> [Given request]
Return every row below line for line, with identical wording, and leave the pictures out of your answer.

> [Exercise input]
## Start

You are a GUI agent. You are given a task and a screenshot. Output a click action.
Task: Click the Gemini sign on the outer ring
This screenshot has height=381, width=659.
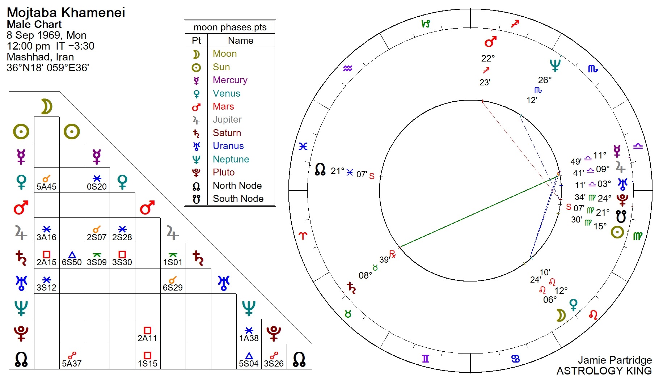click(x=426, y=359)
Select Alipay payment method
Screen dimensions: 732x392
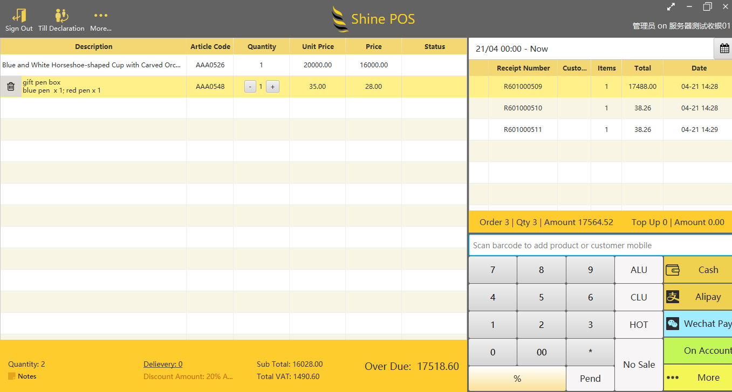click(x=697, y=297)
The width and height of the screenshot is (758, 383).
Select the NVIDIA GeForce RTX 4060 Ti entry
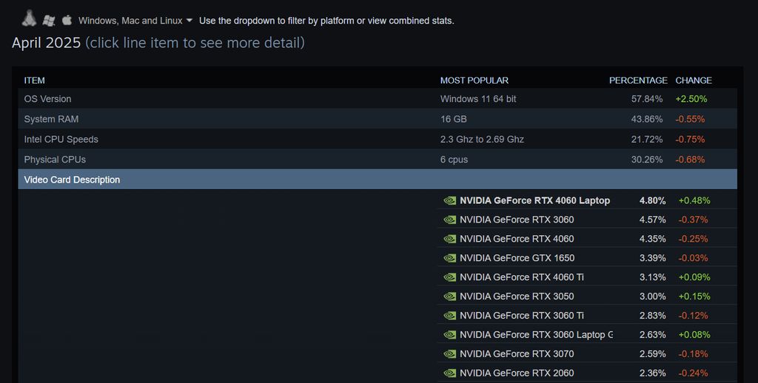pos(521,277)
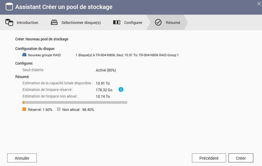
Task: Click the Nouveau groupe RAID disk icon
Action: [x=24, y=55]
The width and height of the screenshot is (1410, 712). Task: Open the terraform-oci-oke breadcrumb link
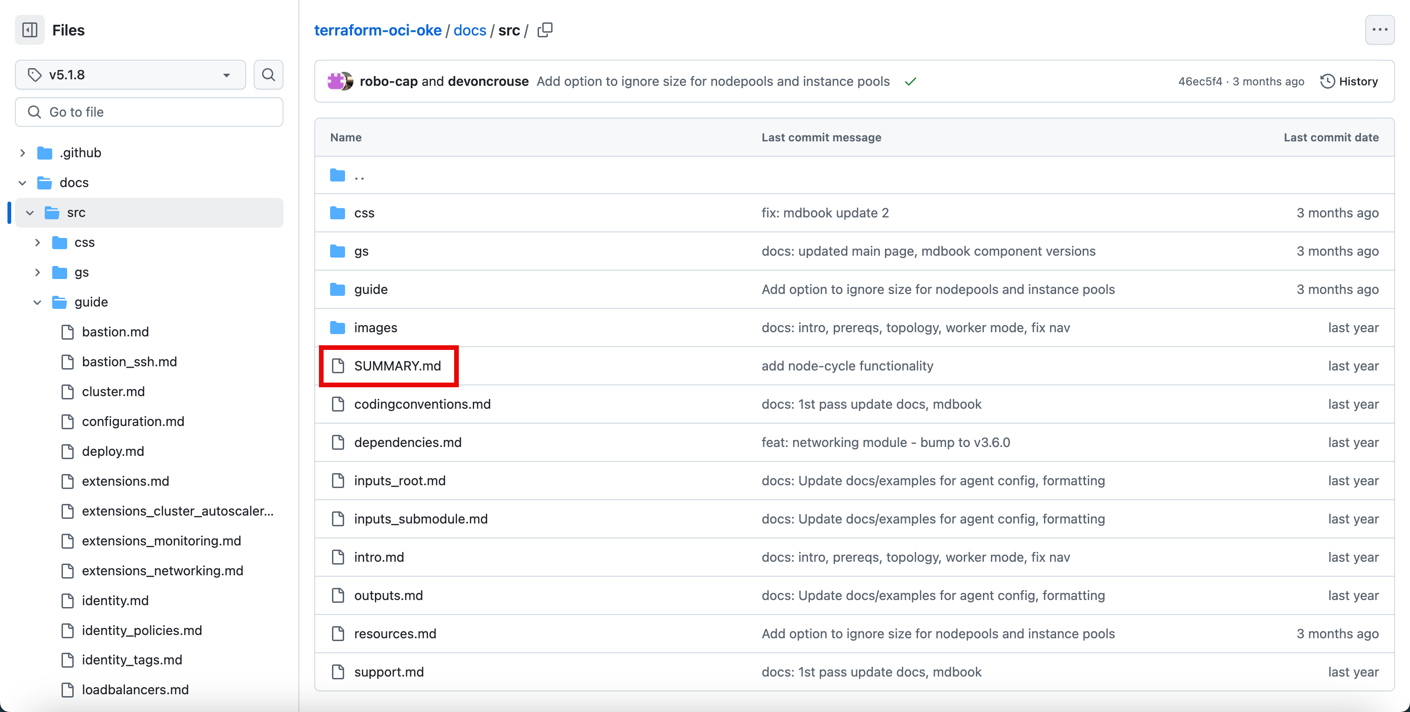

## End

> [Exercise solution]
You are a GUI agent. You are given a task and a screenshot. Output a click action.
Task: Click the Gemini sign on the outer ring
This screenshot has height=381, width=659.
click(x=426, y=359)
Select Alipay payment method
Screen dimensions: 732x392
click(x=697, y=297)
The width and height of the screenshot is (758, 383).
Select the NVIDIA GeForce RTX 4060 Ti entry
pos(521,277)
Task: Click the Nouveau groupe RAID disk icon
Action: [x=24, y=55]
The width and height of the screenshot is (1410, 712). Task: Open the terraform-oci-oke breadcrumb link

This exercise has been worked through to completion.